Le Conseil constitutionnel vient de rendre sa décision sur la loi organique relative à l’article 65 de la Constitution portant sur le Conseil supérieur de la magistrature.

Le Conseil a censuré trois dispositions de cette loi et émis une réserve d’interprétation :

- Le Conseil a d’abord considéré que l’article 15 de la loi organique ajoutait à la Constitution en ce qu’il imposait à la formation disciplinaire du CSM de toujours siéger dans une composition comprenant autant de magistrats que de non-magistrats ;

- Le Conseil a ensuite censuré l’article 17 de la loi qui permettait au CSM de s’auto-saisir pour se prononcer sur les questions relatives à la déontologie des magistrats ;

- Le Conseil a par ailleurs décidé que la possibilité pour les justiciables, dans certaines hypothèses, de saisir le CSM d’une plainte contre un magistrat toujours en charge d’une procédure, présentait un risque d’atteinte à l’impartialité ou à l’indépendance de ce dernier ;

- Enfin, le Conseil, par une réserve d’interprétation portant sur les dispositions relatives à la déontologie, l’indépendance et l’impartialité des membres du CSM, a tiré les conséquences de ces principes en interdisant aux chefs de tribunaux et de cours du CSM de statuer sur le cas des magistrats de leurs ressorts.

Cette décision, si elle comporte deux avancées significatives, ne peut toutefois nous satisfaire.

Certes, l’édiction de règles strictes visant à préserver l’impartialité des membres du CSM est bienvenue, tant le fonctionnement de l’actuel CSM a pu montrer des errements dans ce domaine.

De même, le Syndicat de la magistrature, favorable à la saisine directe du CSM par les justiciables, a néanmoins milité pour que cette procédure, dans ses conditions d’exercice, ne puisse pas être un facteur de déstabilisation de l’institution judiciaire. Le Conseil constitutionnel s’est montré vigilant sur ce point en estimant que la loi organique n’apportait pas suffisamment de garanties dans les conditions de recevabilité d’une plainte lorsque le magistrat mis en cause est encore en charge de la procédure.

**Enregistrements de données**
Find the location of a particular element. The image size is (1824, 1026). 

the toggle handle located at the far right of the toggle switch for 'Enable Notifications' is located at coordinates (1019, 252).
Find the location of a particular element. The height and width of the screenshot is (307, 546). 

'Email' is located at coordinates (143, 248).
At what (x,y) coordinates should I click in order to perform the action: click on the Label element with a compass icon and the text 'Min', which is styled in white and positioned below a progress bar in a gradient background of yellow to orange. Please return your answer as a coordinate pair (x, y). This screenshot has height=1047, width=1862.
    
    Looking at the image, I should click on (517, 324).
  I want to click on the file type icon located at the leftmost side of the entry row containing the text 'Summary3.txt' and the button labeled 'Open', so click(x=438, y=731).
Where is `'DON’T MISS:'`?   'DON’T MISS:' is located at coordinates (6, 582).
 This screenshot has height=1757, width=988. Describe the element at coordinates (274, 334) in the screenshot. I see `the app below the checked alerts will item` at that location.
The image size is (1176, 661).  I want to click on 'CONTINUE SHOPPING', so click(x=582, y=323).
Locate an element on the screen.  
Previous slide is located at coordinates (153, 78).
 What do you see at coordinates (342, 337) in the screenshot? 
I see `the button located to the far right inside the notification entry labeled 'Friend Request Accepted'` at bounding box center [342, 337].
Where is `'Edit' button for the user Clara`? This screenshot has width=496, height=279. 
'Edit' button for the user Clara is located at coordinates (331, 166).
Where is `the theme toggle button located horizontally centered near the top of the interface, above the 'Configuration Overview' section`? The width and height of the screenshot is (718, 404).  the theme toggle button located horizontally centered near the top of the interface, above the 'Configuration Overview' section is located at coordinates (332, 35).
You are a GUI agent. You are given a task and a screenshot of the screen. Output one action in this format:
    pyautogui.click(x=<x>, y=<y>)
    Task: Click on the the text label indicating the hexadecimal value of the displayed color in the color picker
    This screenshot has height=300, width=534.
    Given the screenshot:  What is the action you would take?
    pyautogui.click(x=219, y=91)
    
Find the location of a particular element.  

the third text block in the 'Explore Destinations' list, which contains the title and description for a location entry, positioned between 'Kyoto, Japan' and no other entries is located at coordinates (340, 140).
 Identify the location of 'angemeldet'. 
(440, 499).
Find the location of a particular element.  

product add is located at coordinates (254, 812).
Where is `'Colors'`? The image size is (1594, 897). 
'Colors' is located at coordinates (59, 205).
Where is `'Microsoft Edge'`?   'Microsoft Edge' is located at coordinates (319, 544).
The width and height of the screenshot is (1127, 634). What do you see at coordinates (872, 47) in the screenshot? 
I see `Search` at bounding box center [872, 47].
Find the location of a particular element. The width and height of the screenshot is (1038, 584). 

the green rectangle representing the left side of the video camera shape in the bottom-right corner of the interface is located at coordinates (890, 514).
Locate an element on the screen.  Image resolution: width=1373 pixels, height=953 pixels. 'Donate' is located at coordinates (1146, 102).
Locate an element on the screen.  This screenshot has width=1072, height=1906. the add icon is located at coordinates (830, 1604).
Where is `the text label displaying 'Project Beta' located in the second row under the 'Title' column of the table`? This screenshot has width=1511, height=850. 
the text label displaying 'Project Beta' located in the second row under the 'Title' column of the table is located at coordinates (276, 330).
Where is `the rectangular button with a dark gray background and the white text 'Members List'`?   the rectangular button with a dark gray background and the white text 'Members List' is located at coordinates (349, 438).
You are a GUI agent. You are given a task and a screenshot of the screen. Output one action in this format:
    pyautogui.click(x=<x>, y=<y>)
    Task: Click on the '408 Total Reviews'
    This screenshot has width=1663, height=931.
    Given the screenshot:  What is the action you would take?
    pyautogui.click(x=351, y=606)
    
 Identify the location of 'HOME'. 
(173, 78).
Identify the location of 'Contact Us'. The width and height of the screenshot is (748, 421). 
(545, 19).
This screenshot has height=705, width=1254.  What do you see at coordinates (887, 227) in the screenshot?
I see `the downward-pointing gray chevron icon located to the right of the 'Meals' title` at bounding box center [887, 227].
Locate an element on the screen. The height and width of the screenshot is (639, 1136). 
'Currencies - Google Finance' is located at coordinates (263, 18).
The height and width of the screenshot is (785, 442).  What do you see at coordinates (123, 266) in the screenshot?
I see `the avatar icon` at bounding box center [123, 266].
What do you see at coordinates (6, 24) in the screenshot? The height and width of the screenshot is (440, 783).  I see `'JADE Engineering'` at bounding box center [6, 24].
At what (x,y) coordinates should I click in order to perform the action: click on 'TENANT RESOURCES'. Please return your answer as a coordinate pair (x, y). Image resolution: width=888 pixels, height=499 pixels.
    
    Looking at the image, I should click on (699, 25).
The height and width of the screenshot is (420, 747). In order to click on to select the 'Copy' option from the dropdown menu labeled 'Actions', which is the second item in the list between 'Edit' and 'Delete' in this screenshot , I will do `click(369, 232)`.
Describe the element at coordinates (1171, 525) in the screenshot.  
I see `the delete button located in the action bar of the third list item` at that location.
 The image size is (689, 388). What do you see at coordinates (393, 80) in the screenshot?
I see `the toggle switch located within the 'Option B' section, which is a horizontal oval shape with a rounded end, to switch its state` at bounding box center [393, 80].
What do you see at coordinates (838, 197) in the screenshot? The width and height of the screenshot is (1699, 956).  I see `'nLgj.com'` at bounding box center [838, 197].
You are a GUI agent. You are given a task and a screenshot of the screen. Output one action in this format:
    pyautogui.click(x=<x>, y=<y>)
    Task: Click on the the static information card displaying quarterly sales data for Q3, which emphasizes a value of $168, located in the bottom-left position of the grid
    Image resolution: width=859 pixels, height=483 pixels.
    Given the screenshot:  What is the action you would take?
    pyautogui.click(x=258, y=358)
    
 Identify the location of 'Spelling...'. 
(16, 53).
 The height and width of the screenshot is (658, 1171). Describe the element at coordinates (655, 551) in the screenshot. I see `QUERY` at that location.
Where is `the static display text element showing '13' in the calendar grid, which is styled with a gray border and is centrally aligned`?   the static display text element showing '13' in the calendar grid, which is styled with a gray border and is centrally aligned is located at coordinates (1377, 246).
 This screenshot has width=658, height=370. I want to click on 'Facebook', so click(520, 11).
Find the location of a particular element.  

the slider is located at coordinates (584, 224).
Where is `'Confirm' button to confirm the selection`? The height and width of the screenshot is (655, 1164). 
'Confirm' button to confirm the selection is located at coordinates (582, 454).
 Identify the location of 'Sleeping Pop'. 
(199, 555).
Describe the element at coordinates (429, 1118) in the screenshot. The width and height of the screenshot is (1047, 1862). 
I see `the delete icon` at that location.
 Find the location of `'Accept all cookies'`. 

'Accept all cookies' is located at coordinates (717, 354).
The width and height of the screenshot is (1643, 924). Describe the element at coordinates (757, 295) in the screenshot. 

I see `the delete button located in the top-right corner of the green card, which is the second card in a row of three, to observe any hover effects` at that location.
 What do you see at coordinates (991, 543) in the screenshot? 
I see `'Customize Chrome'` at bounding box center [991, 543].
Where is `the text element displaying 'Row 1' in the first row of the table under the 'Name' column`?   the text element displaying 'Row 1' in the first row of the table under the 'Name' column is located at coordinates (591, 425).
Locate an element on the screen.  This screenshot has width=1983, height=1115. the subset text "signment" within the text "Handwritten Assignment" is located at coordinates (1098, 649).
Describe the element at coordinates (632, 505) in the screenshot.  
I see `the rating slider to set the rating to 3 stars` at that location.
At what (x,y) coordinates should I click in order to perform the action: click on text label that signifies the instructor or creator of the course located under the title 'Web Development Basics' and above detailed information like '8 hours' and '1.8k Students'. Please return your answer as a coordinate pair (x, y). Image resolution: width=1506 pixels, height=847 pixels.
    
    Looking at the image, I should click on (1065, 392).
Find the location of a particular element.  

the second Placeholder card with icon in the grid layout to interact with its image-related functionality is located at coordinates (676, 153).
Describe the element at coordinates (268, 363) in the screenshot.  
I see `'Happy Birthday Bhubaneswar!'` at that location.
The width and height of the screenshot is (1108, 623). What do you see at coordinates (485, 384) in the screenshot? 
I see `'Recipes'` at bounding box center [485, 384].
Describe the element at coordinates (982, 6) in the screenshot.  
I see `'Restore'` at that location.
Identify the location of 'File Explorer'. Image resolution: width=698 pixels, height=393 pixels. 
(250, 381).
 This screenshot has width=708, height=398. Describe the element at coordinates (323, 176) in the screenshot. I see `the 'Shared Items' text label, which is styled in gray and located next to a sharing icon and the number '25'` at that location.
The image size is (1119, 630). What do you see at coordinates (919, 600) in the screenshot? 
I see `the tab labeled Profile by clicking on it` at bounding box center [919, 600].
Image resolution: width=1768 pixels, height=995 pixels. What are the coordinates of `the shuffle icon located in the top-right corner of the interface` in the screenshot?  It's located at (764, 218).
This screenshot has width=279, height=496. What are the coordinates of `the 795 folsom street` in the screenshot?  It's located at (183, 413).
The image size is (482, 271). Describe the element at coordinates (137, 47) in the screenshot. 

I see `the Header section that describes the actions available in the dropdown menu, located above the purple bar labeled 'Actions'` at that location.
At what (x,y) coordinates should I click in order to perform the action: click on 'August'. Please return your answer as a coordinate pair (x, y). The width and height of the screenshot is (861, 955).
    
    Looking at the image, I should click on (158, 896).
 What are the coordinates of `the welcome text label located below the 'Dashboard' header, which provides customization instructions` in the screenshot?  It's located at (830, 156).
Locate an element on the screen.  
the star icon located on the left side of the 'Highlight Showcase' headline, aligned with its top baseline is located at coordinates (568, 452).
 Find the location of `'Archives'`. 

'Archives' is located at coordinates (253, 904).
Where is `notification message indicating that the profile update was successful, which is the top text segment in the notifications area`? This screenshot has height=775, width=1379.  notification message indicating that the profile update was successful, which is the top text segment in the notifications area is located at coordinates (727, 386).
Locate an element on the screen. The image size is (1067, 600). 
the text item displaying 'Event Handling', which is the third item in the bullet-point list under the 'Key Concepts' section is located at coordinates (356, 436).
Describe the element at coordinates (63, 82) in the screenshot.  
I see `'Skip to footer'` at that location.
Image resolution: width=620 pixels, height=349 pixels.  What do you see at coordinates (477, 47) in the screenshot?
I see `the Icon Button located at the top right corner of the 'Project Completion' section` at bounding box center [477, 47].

**Série de tâches**
[a] Énumérez tous les organismes que le document désigne par leur nom propre.
[b] Recopiez, s'il vous plaît, le passage du document qui va de « De même, le » jusqu'à « de la procédure. » inclus.
Seul le document sert de source pour répondre.

**Corrigés**
[a] Conseil constitutionnel ; Conseil supérieur de la magistrature (CSM) ; Syndicat de la magistrature

[b]
De même, le Syndicat de la magistrature, favorable à la saisine directe du CSM par les justiciables, a néanmoins milité pour que cette procédure, dans ses conditions d’exercice, ne puisse pas être un facteur de déstabilisation de l’institution judiciaire. Le Conseil constitutionnel s’est montré vigilant sur ce point en estimant que la loi organique n’apportait pas suffisamment de garanties dans les conditions de recevabilité d’une plainte lorsque le magistrat mis en cause est encore en charge de la procédure.